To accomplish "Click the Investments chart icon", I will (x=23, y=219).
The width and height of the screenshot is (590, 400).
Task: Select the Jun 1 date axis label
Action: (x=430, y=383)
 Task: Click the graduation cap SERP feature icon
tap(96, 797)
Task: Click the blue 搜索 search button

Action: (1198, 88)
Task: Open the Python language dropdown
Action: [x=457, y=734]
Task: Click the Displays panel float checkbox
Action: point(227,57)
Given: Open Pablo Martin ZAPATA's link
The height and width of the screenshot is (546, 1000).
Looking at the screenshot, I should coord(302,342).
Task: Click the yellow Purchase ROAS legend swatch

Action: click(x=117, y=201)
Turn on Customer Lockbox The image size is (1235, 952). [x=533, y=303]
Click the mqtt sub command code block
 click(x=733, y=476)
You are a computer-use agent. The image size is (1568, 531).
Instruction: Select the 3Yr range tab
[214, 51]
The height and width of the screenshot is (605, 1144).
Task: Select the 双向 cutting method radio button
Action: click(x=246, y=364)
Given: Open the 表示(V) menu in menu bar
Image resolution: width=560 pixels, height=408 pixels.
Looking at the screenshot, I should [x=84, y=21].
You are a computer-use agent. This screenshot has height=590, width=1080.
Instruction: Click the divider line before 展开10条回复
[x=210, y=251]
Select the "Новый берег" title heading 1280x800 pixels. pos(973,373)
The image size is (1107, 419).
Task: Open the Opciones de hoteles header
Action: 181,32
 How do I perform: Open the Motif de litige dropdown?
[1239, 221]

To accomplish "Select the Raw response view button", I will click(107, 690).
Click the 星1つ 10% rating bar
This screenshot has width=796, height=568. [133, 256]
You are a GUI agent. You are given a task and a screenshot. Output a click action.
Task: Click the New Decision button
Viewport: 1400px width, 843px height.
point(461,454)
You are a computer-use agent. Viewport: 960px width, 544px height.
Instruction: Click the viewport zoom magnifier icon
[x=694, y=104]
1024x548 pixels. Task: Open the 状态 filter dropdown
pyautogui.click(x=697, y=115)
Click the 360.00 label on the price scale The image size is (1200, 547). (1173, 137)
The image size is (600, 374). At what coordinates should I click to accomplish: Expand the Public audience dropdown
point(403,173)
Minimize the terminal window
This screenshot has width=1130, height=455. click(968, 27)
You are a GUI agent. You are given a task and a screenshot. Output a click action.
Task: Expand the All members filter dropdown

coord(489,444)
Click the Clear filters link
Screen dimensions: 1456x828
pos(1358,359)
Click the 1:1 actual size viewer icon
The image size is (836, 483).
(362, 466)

Exercise requirements - Put down all the data once more, exactly as it appears above.

Answer to this exercise -
To accomplish "Click the Investments chart icon", I will (x=23, y=219).
The width and height of the screenshot is (590, 400).
Task: Select the Jun 1 date axis label
Action: (x=430, y=383)
 Task: Click the graduation cap SERP feature icon
tap(96, 797)
Task: Click the blue 搜索 search button

Action: (1198, 88)
Task: Open the Python language dropdown
Action: [x=457, y=734]
Task: Click the Displays panel float checkbox
Action: point(227,57)
Given: Open Pablo Martin ZAPATA's link
The height and width of the screenshot is (546, 1000).
Looking at the screenshot, I should coord(302,342).
Task: Click the yellow Purchase ROAS legend swatch

Action: click(x=117, y=201)
Turn on Customer Lockbox The image size is (1235, 952). [x=533, y=303]
Click the mqtt sub command code block
 click(x=733, y=476)
You are a computer-use agent. The image size is (1568, 531).
Instruction: Select the 3Yr range tab
[214, 51]
The height and width of the screenshot is (605, 1144).
Task: Select the 双向 cutting method radio button
Action: click(x=246, y=364)
Given: Open the 表示(V) menu in menu bar
Image resolution: width=560 pixels, height=408 pixels.
Looking at the screenshot, I should [x=84, y=21].
You are a computer-use agent. This screenshot has height=590, width=1080.
Instruction: Click the divider line before 展开10条回复
[x=210, y=251]
Select the "Новый берег" title heading 1280x800 pixels. pos(973,373)
The image size is (1107, 419).
Task: Open the Opciones de hoteles header
Action: 181,32
 How do I perform: Open the Motif de litige dropdown?
[1239, 221]

To accomplish "Select the Raw response view button", I will click(107, 690).
Click the 星1つ 10% rating bar
This screenshot has width=796, height=568. [133, 256]
You are a GUI agent. You are given a task and a screenshot. Output a click action.
Task: Click the New Decision button
Viewport: 1400px width, 843px height.
point(461,454)
You are a computer-use agent. Viewport: 960px width, 544px height.
Instruction: Click the viewport zoom magnifier icon
[x=694, y=104]
1024x548 pixels. Task: Open the 状态 filter dropdown
pyautogui.click(x=697, y=115)
Click the 360.00 label on the price scale The image size is (1200, 547). (1173, 137)
The image size is (600, 374). At what coordinates should I click to accomplish: Expand the Public audience dropdown
point(403,173)
Minimize the terminal window
This screenshot has width=1130, height=455. click(968, 27)
You are a GUI agent. You are given a task and a screenshot. Output a click action.
Task: Expand the All members filter dropdown

coord(489,444)
Click the Clear filters link
Screen dimensions: 1456x828
pos(1358,359)
Click the 1:1 actual size viewer icon
The image size is (836, 483).
(362, 466)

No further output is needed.